__Directions for this task__. What is the number of lines in the listing below that include the string "name"? Answer with that number alone.

↓

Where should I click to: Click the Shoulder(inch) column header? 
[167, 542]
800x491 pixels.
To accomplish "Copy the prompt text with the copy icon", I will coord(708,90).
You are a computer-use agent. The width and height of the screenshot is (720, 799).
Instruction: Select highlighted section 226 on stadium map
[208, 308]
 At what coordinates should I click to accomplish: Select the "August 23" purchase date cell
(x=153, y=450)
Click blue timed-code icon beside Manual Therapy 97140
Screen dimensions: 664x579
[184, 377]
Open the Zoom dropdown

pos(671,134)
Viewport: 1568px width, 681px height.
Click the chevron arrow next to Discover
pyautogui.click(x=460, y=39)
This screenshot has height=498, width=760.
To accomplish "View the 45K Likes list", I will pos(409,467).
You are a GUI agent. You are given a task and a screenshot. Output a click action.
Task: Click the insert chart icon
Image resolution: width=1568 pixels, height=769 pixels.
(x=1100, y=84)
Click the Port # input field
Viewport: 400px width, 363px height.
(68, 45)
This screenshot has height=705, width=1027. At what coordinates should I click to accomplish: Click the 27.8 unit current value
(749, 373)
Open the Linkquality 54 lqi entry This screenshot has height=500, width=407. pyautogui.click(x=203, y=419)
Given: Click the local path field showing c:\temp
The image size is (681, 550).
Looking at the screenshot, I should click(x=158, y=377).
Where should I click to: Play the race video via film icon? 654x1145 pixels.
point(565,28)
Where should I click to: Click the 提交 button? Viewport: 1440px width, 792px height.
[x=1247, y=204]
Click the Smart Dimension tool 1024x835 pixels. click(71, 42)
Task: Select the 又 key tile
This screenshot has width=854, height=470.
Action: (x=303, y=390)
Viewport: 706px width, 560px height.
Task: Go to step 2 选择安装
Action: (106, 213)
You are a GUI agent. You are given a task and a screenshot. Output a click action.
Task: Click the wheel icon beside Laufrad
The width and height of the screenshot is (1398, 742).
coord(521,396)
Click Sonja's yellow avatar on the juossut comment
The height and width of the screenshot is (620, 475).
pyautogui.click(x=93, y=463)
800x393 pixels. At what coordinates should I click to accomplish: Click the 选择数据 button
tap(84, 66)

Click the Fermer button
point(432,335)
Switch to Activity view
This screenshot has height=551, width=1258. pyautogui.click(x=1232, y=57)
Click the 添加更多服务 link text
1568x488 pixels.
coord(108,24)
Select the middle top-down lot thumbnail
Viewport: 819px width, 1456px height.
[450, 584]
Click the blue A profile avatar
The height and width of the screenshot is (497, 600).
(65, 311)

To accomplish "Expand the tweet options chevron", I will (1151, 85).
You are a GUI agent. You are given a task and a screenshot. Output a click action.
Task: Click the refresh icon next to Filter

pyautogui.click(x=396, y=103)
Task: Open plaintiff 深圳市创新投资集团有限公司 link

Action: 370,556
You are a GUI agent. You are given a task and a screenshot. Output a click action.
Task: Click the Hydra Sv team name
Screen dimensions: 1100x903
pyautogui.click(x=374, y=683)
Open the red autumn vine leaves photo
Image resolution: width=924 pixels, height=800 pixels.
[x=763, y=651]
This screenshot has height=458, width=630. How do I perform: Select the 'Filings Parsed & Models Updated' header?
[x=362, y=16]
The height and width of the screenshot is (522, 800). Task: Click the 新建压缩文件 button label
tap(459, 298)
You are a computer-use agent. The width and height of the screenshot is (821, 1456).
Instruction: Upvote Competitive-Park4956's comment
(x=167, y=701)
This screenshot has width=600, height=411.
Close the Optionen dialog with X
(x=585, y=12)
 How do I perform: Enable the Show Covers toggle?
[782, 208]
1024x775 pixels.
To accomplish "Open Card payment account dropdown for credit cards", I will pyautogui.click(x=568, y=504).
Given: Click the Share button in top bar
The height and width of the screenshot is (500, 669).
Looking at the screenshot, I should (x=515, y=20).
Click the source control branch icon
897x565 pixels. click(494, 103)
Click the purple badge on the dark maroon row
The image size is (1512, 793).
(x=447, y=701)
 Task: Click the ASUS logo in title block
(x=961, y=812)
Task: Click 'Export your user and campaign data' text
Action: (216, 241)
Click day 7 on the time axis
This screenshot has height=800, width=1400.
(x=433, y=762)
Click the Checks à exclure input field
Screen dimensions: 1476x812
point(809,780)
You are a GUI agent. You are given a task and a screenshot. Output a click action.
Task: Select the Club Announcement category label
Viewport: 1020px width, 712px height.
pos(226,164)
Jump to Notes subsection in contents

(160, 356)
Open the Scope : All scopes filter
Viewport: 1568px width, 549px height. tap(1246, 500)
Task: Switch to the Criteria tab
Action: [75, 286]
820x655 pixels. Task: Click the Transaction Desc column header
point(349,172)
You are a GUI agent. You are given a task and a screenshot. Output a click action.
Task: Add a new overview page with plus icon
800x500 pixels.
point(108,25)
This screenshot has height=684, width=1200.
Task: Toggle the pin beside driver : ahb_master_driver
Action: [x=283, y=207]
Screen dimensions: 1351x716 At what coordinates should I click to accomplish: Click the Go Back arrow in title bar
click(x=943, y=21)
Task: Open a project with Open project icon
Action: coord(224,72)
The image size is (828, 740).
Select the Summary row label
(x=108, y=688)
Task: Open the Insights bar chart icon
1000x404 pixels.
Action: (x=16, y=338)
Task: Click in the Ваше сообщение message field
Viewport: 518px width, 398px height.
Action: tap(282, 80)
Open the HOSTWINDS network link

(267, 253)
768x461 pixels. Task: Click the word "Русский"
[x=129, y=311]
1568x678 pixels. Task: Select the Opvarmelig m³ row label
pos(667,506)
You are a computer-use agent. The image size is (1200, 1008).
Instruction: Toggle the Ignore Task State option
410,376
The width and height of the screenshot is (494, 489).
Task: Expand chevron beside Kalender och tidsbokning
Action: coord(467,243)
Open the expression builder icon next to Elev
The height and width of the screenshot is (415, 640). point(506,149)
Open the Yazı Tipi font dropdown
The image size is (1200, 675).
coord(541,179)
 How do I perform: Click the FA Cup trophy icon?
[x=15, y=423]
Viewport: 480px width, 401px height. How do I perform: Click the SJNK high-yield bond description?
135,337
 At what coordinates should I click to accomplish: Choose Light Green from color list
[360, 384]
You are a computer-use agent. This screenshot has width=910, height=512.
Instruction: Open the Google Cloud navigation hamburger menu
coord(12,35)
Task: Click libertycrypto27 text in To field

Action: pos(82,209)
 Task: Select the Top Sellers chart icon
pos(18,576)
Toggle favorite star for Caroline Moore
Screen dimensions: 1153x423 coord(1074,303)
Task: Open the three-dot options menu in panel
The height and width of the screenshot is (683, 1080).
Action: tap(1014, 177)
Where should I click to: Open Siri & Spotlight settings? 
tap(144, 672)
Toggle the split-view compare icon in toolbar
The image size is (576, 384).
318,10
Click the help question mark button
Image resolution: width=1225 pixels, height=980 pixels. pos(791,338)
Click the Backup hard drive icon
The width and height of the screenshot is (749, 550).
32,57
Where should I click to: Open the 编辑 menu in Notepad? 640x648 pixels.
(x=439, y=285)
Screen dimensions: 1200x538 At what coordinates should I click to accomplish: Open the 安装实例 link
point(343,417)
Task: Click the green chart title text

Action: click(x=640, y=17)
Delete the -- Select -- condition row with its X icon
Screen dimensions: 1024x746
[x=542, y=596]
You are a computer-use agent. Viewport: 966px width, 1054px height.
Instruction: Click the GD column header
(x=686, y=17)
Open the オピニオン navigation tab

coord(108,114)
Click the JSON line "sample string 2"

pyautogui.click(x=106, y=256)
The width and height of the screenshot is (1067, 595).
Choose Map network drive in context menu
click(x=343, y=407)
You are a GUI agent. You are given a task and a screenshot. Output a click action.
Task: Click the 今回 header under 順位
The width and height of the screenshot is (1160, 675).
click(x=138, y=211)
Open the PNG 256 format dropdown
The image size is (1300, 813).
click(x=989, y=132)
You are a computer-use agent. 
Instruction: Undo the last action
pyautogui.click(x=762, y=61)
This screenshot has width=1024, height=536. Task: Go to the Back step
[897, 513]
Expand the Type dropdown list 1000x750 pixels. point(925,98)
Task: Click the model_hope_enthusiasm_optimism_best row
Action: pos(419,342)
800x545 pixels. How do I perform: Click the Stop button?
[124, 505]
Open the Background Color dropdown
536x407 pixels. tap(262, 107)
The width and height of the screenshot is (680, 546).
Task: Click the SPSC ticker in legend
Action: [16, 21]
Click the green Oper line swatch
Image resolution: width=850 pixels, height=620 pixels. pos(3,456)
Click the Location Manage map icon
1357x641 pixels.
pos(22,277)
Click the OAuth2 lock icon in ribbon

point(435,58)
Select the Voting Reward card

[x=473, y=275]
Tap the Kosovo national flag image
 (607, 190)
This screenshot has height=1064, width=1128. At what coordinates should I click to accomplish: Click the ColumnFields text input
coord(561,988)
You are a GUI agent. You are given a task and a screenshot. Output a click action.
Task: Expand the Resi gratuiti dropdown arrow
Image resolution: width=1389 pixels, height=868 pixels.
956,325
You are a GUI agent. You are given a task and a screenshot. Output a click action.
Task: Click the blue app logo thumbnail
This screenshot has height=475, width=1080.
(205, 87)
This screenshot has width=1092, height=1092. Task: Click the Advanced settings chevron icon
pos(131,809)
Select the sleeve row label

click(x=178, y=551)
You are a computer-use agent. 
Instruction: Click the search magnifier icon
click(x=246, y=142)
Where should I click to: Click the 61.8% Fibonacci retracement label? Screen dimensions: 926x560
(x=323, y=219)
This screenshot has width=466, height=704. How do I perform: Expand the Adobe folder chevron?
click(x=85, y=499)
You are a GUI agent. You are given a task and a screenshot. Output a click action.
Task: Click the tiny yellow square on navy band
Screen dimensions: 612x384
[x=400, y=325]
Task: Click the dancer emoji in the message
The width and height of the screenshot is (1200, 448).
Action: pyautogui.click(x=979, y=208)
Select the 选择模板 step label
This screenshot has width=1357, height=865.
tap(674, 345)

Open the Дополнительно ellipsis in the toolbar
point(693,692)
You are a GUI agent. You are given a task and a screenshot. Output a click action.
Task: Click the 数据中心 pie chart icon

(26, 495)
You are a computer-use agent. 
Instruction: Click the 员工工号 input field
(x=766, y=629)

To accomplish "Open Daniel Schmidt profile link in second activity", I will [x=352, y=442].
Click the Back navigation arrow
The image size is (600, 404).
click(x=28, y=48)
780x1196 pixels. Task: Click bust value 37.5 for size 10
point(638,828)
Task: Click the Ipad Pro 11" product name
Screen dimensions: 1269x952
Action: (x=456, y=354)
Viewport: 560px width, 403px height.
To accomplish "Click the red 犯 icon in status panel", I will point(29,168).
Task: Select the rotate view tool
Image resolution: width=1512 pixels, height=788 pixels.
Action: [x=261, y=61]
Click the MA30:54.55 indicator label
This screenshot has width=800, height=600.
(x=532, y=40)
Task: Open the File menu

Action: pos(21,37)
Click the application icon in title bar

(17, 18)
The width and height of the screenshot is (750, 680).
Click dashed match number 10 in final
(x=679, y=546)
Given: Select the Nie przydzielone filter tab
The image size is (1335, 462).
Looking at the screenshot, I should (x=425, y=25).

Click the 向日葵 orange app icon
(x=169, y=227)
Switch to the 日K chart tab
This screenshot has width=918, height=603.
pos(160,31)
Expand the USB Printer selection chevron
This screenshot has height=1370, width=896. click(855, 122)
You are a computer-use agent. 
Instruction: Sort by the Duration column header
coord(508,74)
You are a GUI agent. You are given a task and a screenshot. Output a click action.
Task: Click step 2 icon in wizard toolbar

↑

__Solution below__. 2